James Bohee was born in Indiantown, New Brunswick, Canada on December 8th, 1844 and died in South Wales on December 8th, 1897. James was an Afro-Canadian song and dance artist, composer, instrumentalist and theatrical manager. Both James and his brother George went to school in Canada but later moved with their parents to America. He gained professional experience by playing his banjo in Boston beer halls in the late 1860's.
Around 1876, along with his brother George, he organized his own Bohee Minstrels. They then joined the Callender's Georgia Minstrels and Haverly's Genuine Colored Minstrels in 1878, touring the United States of America. The company then sailed to England in 1881. When the company returned to America in the middle of 1892, the Bohee Brothers stayed behind in England. James organized another minstrel troupe and also set up a banjo instruction studio at No. 7A Coventry Street, London, where he gave lessons to the Prince of Wales. He was also involved in the manufacturing of banjos.
Some of their songs in their repertoire were: The Darkey's Wedding, The Darkey's Patrol, The Yellow Kid's Patrol, Bohemian Gallop, The Darkey's Dream, The Darkey's Awakening, Medley of Airs, Restless March, March in C, Hunter's March and Niagara March.

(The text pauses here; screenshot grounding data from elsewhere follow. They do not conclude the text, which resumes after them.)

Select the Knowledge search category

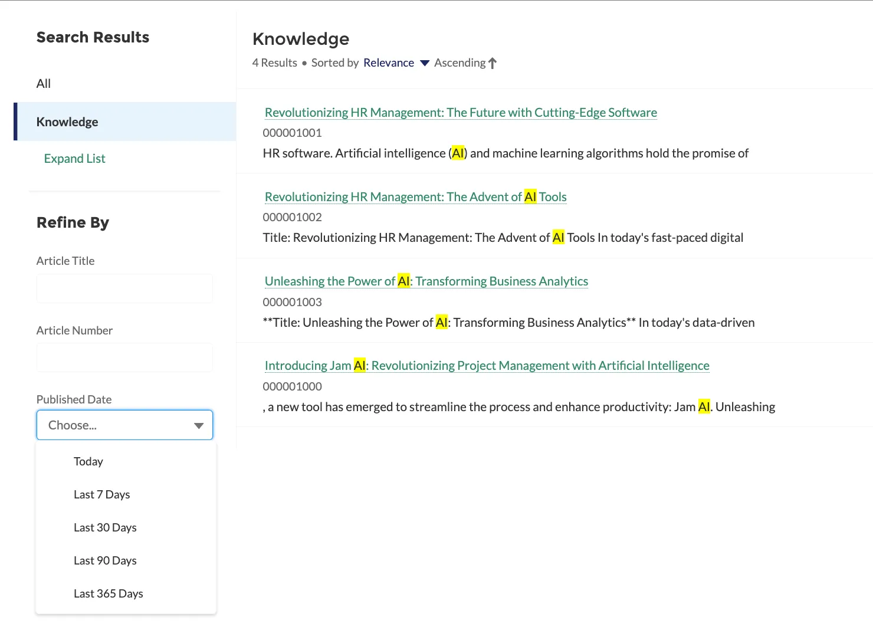tap(67, 122)
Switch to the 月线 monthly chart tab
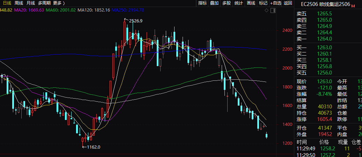Screen dimensions: 362x157 (x=31, y=3)
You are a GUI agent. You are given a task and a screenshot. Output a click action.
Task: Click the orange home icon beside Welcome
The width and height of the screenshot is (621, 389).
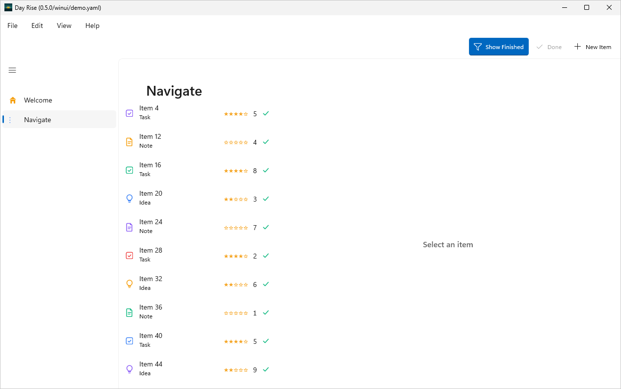click(x=13, y=100)
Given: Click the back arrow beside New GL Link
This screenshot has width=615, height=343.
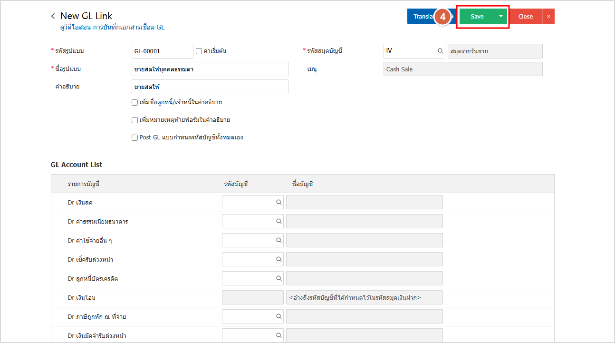Looking at the screenshot, I should [x=53, y=16].
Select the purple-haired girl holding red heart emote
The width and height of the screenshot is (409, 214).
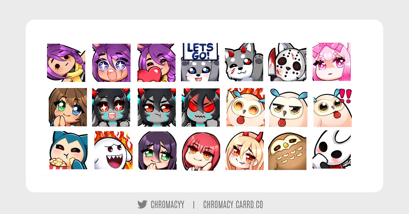click(x=156, y=63)
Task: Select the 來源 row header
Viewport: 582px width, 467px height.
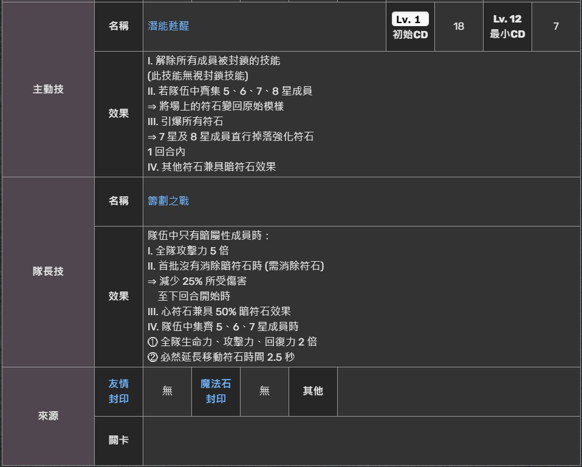Action: point(48,416)
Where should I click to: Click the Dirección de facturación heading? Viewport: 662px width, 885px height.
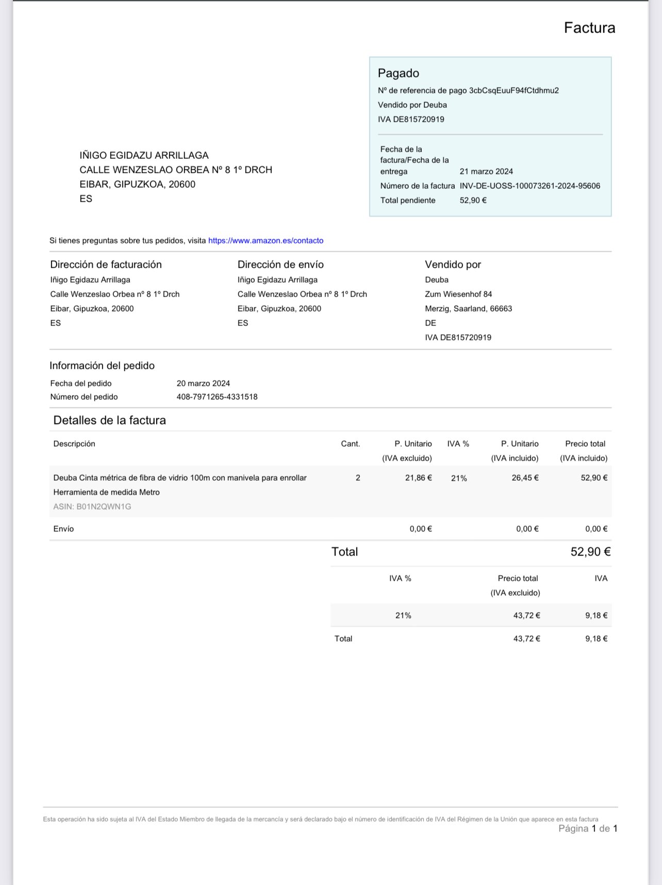106,265
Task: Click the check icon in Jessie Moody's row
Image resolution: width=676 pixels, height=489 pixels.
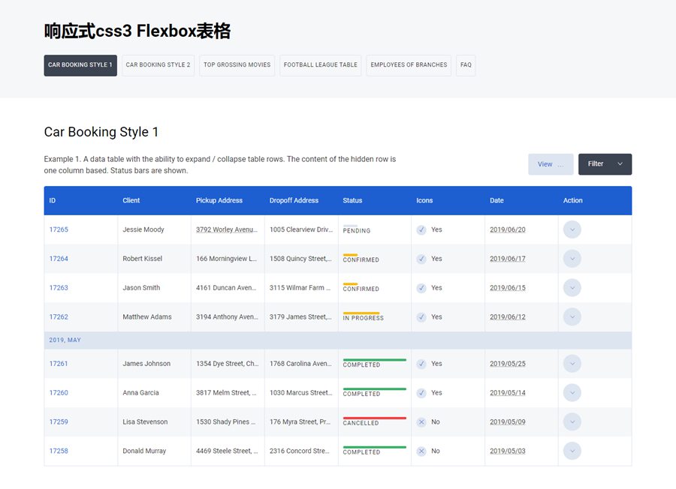Action: tap(421, 230)
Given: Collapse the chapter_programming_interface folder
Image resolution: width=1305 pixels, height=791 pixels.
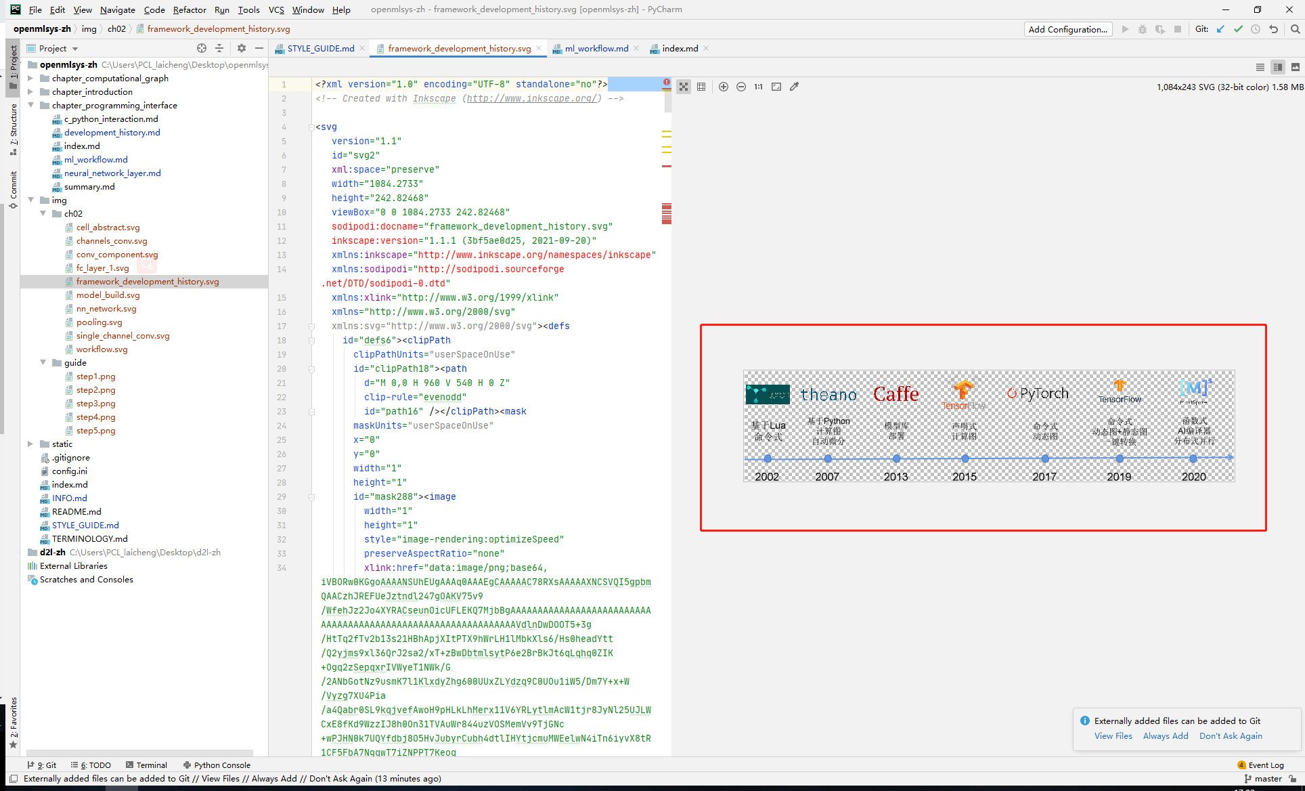Looking at the screenshot, I should point(30,105).
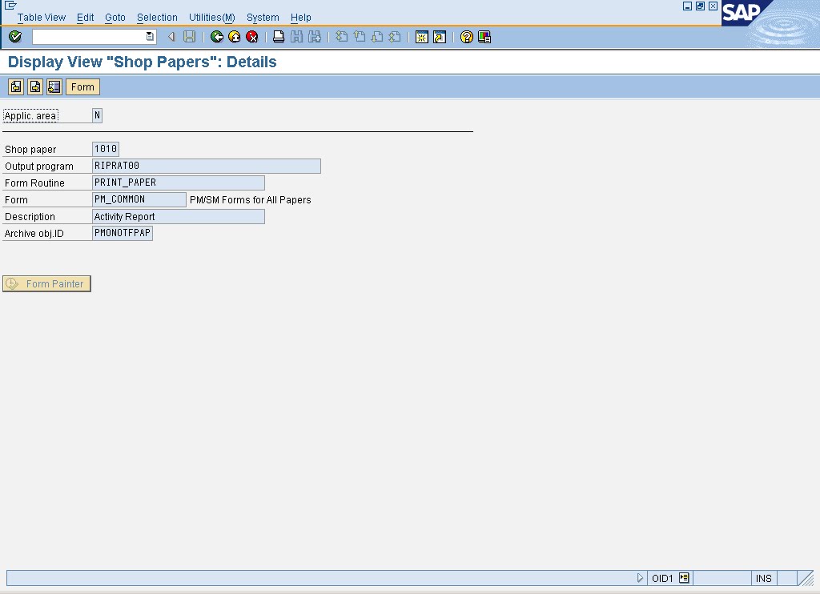Click the Previous Entry icon below the title
This screenshot has height=594, width=820.
(15, 86)
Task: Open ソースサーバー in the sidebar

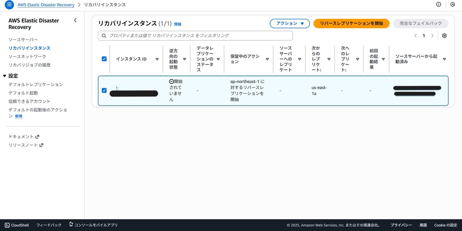Action: [23, 39]
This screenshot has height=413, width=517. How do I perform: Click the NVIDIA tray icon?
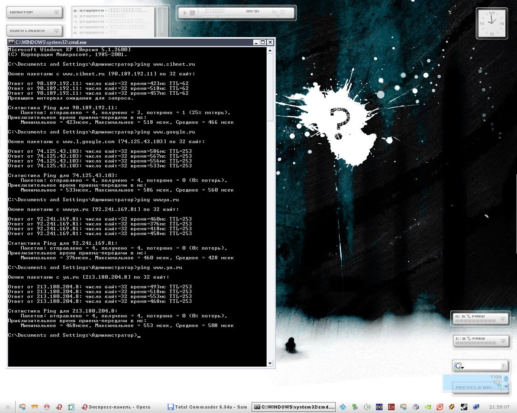pyautogui.click(x=428, y=407)
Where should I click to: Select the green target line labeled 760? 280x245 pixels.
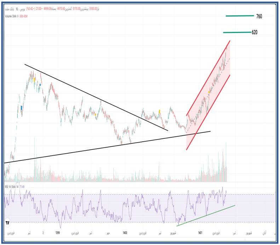[240, 16]
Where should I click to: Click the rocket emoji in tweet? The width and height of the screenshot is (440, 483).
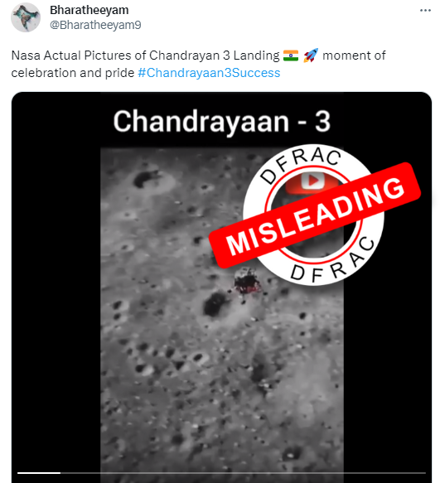click(x=311, y=56)
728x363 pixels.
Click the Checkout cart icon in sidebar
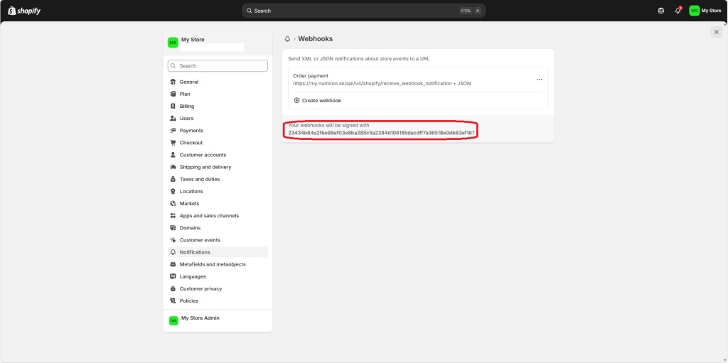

(Posted online by Hal Allert)
For those who may not be fully aware of how minstrel shows mocked (to say the least) and negatively impacted generations of people of African descent, I am wondering, depite the recognition the Bohee Brothers received on two continents for their musical prowess, if they were knowingly complicit in the social and cultural denigration of our people. Does their musical repertoire posted above speak for itself?